#### [PROBLEM REQUIREMENTS]
The response must consist of the lines below from the one with "Porn Picture Sites (532, 290)" through the one with "分隔線 (14, 1506)", exactly as they appear and with both ends kept.

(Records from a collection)
↓↓↓

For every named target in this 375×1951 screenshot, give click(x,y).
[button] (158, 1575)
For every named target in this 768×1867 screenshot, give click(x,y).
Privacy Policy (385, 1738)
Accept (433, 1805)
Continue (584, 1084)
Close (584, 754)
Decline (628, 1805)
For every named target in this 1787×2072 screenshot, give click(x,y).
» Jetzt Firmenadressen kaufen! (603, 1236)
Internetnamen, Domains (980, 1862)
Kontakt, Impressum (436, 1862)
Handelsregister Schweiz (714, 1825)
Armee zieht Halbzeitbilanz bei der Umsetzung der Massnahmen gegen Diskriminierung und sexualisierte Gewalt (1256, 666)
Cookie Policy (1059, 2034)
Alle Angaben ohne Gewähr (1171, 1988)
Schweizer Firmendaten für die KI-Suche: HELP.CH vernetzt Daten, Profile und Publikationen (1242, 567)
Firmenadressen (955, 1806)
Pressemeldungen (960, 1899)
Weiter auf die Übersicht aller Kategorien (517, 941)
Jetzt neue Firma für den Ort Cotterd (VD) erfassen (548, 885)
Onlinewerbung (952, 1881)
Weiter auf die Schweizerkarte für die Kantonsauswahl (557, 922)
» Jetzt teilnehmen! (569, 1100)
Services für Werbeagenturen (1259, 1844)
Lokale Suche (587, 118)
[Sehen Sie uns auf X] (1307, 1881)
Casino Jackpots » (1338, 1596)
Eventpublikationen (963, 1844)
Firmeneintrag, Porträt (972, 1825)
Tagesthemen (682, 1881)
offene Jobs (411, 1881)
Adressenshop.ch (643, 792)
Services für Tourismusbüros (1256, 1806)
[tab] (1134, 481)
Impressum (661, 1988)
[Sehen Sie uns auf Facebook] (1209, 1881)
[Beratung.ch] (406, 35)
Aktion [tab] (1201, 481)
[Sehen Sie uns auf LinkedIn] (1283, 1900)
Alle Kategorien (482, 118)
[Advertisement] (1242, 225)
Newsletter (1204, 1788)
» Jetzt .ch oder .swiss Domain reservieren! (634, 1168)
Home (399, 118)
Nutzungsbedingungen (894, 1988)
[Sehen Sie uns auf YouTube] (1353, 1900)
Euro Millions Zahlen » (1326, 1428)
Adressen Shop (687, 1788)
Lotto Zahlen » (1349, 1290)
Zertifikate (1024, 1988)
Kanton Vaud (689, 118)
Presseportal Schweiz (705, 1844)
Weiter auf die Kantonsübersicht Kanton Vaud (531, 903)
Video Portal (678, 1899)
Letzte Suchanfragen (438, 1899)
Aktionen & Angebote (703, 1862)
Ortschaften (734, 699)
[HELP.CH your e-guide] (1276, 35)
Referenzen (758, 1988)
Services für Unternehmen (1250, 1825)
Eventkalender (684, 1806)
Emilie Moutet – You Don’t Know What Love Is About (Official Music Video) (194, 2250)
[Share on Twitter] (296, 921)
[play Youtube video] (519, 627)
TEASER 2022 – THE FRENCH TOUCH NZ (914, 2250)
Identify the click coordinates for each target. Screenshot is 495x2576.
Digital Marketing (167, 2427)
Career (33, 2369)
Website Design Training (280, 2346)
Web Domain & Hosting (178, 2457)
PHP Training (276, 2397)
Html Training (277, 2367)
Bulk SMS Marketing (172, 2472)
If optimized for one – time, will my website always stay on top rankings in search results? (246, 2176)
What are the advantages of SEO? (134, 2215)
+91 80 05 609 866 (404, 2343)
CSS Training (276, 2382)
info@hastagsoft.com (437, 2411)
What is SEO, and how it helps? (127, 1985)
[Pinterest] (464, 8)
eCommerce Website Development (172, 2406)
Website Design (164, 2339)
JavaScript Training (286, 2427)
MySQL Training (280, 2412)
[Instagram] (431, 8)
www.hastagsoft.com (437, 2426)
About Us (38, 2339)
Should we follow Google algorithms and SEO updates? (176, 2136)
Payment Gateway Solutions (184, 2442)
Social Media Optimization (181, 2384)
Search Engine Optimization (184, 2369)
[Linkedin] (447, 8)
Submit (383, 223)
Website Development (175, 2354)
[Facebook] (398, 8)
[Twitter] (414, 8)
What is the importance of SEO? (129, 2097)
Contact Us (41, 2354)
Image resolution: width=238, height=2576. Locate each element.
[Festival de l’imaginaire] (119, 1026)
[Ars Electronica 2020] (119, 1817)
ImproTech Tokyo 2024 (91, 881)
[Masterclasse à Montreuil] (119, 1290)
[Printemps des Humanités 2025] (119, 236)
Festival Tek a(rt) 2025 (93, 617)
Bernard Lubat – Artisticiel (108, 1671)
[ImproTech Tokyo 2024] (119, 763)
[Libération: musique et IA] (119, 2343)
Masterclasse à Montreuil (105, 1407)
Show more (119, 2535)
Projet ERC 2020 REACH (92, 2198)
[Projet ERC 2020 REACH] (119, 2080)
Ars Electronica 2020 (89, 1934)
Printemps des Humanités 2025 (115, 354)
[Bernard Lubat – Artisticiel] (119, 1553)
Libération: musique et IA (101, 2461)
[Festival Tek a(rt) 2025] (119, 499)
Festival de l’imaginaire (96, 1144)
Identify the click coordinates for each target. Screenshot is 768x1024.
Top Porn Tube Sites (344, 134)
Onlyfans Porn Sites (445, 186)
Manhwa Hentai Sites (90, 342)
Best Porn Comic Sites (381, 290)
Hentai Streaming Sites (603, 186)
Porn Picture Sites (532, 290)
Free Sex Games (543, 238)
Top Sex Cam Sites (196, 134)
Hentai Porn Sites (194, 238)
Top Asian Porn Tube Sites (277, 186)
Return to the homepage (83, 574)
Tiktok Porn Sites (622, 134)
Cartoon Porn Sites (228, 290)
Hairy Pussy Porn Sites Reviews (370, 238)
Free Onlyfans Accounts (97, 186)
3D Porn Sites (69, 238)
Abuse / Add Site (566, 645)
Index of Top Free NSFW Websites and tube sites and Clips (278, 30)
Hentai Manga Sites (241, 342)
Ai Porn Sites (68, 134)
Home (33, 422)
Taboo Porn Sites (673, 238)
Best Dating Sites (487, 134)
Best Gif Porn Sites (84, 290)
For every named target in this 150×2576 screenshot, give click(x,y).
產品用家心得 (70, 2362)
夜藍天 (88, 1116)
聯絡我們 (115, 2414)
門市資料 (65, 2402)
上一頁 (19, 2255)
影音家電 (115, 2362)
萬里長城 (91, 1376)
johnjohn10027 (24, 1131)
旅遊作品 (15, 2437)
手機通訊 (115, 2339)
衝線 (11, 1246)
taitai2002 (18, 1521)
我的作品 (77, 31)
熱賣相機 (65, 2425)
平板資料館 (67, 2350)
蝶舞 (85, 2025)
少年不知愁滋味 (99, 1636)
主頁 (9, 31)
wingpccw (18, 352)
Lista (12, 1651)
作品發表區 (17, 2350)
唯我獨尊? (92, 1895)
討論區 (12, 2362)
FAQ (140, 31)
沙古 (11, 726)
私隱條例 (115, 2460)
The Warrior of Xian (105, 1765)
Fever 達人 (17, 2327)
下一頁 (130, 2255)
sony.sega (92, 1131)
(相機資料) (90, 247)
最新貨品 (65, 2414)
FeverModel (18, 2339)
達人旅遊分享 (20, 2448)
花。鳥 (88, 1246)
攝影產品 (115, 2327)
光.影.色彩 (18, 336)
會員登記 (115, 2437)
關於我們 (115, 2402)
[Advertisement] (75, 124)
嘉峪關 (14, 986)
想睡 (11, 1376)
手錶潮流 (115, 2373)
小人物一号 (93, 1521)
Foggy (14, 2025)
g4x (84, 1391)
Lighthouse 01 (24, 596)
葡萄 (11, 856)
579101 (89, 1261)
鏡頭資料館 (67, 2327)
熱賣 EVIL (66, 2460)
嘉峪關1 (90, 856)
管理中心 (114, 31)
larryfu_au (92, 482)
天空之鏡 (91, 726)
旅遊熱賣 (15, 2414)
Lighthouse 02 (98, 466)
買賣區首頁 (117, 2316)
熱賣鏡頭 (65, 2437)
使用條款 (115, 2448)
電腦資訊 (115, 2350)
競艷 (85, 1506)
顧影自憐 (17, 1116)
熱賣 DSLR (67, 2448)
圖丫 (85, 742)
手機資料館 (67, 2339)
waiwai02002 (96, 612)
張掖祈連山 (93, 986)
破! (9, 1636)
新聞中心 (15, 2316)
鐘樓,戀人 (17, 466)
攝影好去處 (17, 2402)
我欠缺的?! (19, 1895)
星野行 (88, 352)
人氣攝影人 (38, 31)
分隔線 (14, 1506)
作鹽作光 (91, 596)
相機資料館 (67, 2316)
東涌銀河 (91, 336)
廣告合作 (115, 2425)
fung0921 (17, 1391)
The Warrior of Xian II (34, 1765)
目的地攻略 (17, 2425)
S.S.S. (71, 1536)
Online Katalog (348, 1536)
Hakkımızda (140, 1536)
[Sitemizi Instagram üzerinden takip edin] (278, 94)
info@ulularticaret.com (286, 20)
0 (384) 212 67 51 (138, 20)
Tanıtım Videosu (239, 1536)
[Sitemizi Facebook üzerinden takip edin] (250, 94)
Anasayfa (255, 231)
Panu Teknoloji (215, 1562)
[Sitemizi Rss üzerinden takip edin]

↑↑↑

#### [ANSWER]
Porn Picture Sites (532, 290)
Free Sex Games (543, 238)
Top Sex Cam Sites (196, 134)
Hentai Porn Sites (194, 238)
Top Asian Porn Tube Sites (277, 186)
Return to the homepage (83, 574)
Tiktok Porn Sites (622, 134)
Cartoon Porn Sites (228, 290)
Hairy Pussy Porn Sites Reviews (370, 238)
Free Onlyfans Accounts (97, 186)
3D Porn Sites (69, 238)
Abuse / Add Site (566, 645)
Index of Top Free NSFW Websites and tube sites and Clips (278, 30)
Hentai Manga Sites (241, 342)
Ai Porn Sites (68, 134)
Home (33, 422)
Taboo Porn Sites (673, 238)
Best Dating Sites (487, 134)
Best Gif Porn Sites (84, 290)
For every named target in this 150×2576 screenshot, give click(x,y).
產品用家心得 (70, 2362)
夜藍天 (88, 1116)
聯絡我們 (115, 2414)
門市資料 (65, 2402)
上一頁 (19, 2255)
影音家電 (115, 2362)
萬里長城 (91, 1376)
johnjohn10027 (24, 1131)
旅遊作品 (15, 2437)
手機通訊 (115, 2339)
衝線 (11, 1246)
taitai2002 (18, 1521)
我的作品 (77, 31)
熱賣相機 (65, 2425)
平板資料館 (67, 2350)
蝶舞 (85, 2025)
少年不知愁滋味 (99, 1636)
主頁 (9, 31)
wingpccw (18, 352)
Lista (12, 1651)
作品發表區 (17, 2350)
唯我獨尊? (92, 1895)
討論區 (12, 2362)
FAQ (140, 31)
沙古 (11, 726)
私隱條例 (115, 2460)
The Warrior of Xian (105, 1765)
Fever 達人 (17, 2327)
下一頁 (130, 2255)
sony.sega (92, 1131)
(相機資料) (90, 247)
最新貨品 (65, 2414)
FeverModel (18, 2339)
達人旅遊分享 (20, 2448)
花。鳥 (88, 1246)
攝影產品 (115, 2327)
光.影.色彩 (18, 336)
會員登記 (115, 2437)
關於我們 (115, 2402)
[Advertisement] (75, 124)
嘉峪關 (14, 986)
想睡 (11, 1376)
手錶潮流 (115, 2373)
小人物一号 (93, 1521)
Foggy (14, 2025)
g4x (84, 1391)
Lighthouse 01 (24, 596)
葡萄 (11, 856)
579101 (89, 1261)
鏡頭資料館 (67, 2327)
熱賣 EVIL (66, 2460)
嘉峪關1 (90, 856)
管理中心 (114, 31)
larryfu_au (92, 482)
天空之鏡 (91, 726)
旅遊熱賣 (15, 2414)
Lighthouse 02 (98, 466)
買賣區首頁 (117, 2316)
熱賣鏡頭 (65, 2437)
使用條款 (115, 2448)
電腦資訊 (115, 2350)
競艷 (85, 1506)
顧影自憐 (17, 1116)
熱賣 DSLR (67, 2448)
圖丫 (85, 742)
手機資料館 (67, 2339)
waiwai02002 (96, 612)
張掖祈連山 (93, 986)
破! (9, 1636)
新聞中心 (15, 2316)
鐘樓,戀人 (17, 466)
攝影好去處 (17, 2402)
我欠缺的?! (19, 1895)
星野行 (88, 352)
人氣攝影人 (38, 31)
分隔線 (14, 1506)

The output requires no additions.